Work required: Please retype all the records below exactly as they read.

Provided data:
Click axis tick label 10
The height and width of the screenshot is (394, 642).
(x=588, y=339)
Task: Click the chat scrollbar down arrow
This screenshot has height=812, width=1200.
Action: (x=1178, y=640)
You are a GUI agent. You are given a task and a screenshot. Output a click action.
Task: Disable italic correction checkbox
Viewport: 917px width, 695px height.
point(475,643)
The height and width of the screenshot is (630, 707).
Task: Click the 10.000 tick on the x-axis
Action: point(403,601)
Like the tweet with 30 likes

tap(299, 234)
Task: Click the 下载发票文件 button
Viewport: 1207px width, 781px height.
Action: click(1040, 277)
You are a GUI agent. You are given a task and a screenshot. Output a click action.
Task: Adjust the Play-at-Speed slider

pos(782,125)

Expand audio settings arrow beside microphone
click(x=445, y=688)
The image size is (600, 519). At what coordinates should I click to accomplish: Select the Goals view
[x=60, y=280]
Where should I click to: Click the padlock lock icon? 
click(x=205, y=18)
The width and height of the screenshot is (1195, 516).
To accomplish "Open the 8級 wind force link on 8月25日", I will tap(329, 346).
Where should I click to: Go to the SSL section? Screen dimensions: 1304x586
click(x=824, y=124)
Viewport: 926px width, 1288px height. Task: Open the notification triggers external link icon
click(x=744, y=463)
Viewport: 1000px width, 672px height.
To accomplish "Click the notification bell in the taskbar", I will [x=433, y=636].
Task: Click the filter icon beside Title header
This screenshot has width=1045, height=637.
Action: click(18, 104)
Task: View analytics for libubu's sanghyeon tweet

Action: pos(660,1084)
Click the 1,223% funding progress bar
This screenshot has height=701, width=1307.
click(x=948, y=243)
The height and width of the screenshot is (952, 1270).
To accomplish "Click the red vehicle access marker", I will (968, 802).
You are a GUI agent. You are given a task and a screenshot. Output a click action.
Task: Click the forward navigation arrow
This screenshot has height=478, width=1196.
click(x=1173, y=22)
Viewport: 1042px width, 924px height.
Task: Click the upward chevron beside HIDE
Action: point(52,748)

Output below:
Click axis tick label 10
The height and width of the screenshot is (394, 642).
(x=588, y=339)
Task: Click the chat scrollbar down arrow
This screenshot has height=812, width=1200.
Action: (x=1178, y=640)
You are a GUI agent. You are given a task and a screenshot. Output a click action.
Task: Disable italic correction checkbox
Viewport: 917px width, 695px height.
point(475,643)
The height and width of the screenshot is (630, 707).
Task: Click the 10.000 tick on the x-axis
Action: point(403,601)
Like the tweet with 30 likes

tap(299, 234)
Task: Click the 下载发票文件 button
Viewport: 1207px width, 781px height.
Action: click(1040, 277)
You are a GUI agent. You are given a task and a screenshot. Output a click action.
Task: Adjust the Play-at-Speed slider

pos(782,125)

Expand audio settings arrow beside microphone
click(x=445, y=688)
The image size is (600, 519). At what coordinates should I click to accomplish: Select the Goals view
[x=60, y=280]
Where should I click to: Click the padlock lock icon? 
click(x=205, y=18)
The width and height of the screenshot is (1195, 516).
To accomplish "Open the 8級 wind force link on 8月25日", I will tap(329, 346).
Where should I click to: Go to the SSL section? Screen dimensions: 1304x586
click(x=824, y=124)
Viewport: 926px width, 1288px height. Task: Open the notification triggers external link icon
click(x=744, y=463)
Viewport: 1000px width, 672px height.
To accomplish "Click the notification bell in the taskbar", I will [x=433, y=636].
Task: Click the filter icon beside Title header
This screenshot has width=1045, height=637.
Action: click(18, 104)
Task: View analytics for libubu's sanghyeon tweet

Action: pos(660,1084)
Click the 1,223% funding progress bar
This screenshot has height=701, width=1307.
click(x=948, y=243)
The height and width of the screenshot is (952, 1270).
To accomplish "Click the red vehicle access marker", I will (968, 802).
You are a GUI agent. You are given a task and a screenshot. Output a click action.
Task: Click the forward navigation arrow
This screenshot has height=478, width=1196.
click(x=1173, y=22)
Viewport: 1042px width, 924px height.
Task: Click the upward chevron beside HIDE
Action: point(52,748)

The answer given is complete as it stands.